» Source text

::::::

The present invention will now be described, by way of example, with
reference to the accompanying drawing, in which:
FIG. 1 is a sectional side view of a reverse circulation down hole hammer
incorporating a sacrificial transmission sleeve in accordance with a first
embodiment of the present invention;
FIG. 2 is a sectional side view of a reverse circulation down hole hammer
incorporating a sleeve in accordance with a second embodiment of the
present invention;
FIG. 3 is a sectional side view of a down hole hammer incorporating a
sleeve in accordance with a third aspect of the present invention;
FIG. 4 is a cross-sectional view taken along the line 4--4 of FIG. 1;
FIG. 5 is a cross-sectional view taken along the line 5--5 of FIG. 1; and
FIG. 6 is a cross-sectional view taken along the line 6--6 of FIG. 1.
Shown in FIGS. 1, 4, 5 and 6 is a down hole hammer 10 comprising a drill
bit 12 having air passages 13, a cutting face 14 and a plurality of
apertures 16 extending into a central aperture 18. The drill bit 12 is
retained in a drive sub 20 by slip split rings 22 and splines 23 which are
dimensioned so as to allow for exhaust air passages 13 between the drill
bit 12 and the drive sub 20 in known manner. The drive sub 20 is held in
an outer sleeve 24 typically by way of a threaded portion 26 of the outer
sleeve 24. The outer sleeve 24 surrounds porting means (not shown) of
known type to enable a piston (not shown) to reciprocally strike the bit
12 in known manner. The exhaust air passages 13 can be seen clearly in the
cross sectional views of FIGS. 4, 5 and 6. The drill bit 12 is dimensioned
such that it is freely able to move within the drive sub 20. Thus, the air
passages 13 are in fluid communication with one another. As shown in FIG.

::::::

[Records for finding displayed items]
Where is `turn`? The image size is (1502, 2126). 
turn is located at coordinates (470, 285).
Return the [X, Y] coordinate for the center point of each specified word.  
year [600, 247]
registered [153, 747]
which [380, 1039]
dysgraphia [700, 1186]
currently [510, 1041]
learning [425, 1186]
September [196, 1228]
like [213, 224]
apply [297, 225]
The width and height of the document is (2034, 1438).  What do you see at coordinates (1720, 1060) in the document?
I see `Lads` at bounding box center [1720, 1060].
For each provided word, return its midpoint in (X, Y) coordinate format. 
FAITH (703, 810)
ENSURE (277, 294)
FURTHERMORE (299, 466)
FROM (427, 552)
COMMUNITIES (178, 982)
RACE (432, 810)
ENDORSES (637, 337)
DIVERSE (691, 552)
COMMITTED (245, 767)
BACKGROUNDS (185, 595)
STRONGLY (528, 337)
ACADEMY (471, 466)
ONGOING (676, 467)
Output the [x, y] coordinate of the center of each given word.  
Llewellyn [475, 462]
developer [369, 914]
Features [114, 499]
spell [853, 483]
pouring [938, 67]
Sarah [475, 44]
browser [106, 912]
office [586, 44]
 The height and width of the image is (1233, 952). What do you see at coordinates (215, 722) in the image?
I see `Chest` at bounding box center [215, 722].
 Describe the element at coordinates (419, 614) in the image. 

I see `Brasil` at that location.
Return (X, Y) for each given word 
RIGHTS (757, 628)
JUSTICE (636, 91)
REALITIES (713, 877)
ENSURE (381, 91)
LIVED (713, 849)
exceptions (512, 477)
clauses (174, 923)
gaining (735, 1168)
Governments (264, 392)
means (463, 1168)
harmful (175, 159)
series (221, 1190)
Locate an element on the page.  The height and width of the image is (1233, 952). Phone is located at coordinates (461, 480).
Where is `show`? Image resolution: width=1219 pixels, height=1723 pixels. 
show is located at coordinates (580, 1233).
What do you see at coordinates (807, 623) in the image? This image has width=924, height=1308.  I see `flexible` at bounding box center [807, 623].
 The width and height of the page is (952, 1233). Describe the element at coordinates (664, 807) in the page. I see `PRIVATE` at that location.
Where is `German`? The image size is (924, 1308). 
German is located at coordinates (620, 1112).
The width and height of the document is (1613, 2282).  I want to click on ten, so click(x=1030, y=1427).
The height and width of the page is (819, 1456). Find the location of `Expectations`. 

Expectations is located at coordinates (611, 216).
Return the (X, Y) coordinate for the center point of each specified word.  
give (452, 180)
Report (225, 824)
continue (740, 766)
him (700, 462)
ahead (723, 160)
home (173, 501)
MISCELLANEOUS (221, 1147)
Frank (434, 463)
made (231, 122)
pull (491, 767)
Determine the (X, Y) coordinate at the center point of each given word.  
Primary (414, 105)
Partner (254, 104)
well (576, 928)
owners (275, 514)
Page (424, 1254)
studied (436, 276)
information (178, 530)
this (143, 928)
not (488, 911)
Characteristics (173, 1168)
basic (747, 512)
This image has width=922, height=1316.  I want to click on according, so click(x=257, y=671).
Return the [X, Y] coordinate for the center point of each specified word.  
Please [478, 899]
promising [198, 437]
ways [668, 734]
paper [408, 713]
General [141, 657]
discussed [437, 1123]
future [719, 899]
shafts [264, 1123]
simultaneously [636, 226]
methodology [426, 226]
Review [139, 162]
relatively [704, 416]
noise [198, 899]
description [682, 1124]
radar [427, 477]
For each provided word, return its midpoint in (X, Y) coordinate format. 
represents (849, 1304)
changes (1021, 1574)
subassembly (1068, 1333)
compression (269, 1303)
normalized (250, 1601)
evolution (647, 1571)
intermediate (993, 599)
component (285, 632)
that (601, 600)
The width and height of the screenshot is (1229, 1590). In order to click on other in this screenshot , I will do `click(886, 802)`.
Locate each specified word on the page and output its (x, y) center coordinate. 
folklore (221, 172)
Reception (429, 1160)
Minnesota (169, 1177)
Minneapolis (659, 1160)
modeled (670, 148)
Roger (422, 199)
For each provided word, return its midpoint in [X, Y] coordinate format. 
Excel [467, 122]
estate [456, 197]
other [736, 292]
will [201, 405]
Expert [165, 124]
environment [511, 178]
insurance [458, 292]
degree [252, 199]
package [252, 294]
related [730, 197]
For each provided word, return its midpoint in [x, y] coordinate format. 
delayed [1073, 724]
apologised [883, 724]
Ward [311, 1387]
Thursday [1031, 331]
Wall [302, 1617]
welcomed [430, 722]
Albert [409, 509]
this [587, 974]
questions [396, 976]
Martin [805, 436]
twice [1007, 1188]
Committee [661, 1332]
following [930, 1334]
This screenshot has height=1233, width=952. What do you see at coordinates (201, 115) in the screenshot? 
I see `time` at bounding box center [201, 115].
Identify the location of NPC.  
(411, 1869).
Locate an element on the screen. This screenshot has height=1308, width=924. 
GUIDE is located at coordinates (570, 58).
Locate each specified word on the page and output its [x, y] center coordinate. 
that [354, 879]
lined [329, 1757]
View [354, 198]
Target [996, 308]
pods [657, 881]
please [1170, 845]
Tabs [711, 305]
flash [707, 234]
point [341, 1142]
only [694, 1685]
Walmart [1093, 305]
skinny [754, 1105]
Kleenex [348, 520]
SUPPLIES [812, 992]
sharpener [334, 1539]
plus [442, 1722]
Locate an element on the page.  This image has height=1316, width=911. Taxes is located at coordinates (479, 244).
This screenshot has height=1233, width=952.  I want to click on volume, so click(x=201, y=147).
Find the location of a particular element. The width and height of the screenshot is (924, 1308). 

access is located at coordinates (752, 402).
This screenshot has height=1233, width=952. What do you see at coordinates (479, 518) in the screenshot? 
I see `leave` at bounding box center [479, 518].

::::::

» Required tasks
1. In the patent text on the down hole hammer:
(a) What does FIG. 3 show?
(b) What retains the drill bit 12 in the drive sub 20?
(c) How is the drive sub 20 typically held in the outer sleeve 24?
2. Transcribe the passage of the patent text on the down hole hammer, starting at "The present invention will" and ending at "6--6 of FIG. 1.".

» Solutions by task
1.
(a) A sectional side view of a down hole hammer incorporating a sleeve in accordance with a third aspect of the present invention.
(b) Slip split rings 22 and splines 23.
(c) By way of a threaded portion 26 of the outer sleeve 24.

2.
The present invention will now be described, by way of example, with
reference to the accompanying drawing, in which:
FIG. 1 is a sectional side view of a reverse circulation down hole hammer
incorporating a sacrificial transmission sleeve in accordance with a first
embodiment of the present invention;
FIG. 2 is a sectional side view of a reverse circulation down hole hammer
incorporating a sleeve in accordance with a second embodiment of the
present invention;
FIG. 3 is a sectional side view of a down hole hammer incorporating a
sleeve in accordance with a third aspect of the present invention;
FIG. 4 is a cross-sectional view taken along the line 4--4 of FIG. 1;
FIG. 5 is a cross-sectional view taken along the line 5--5 of FIG. 1; and
FIG. 6 is a cross-sectional view taken along the line 6--6 of FIG. 1.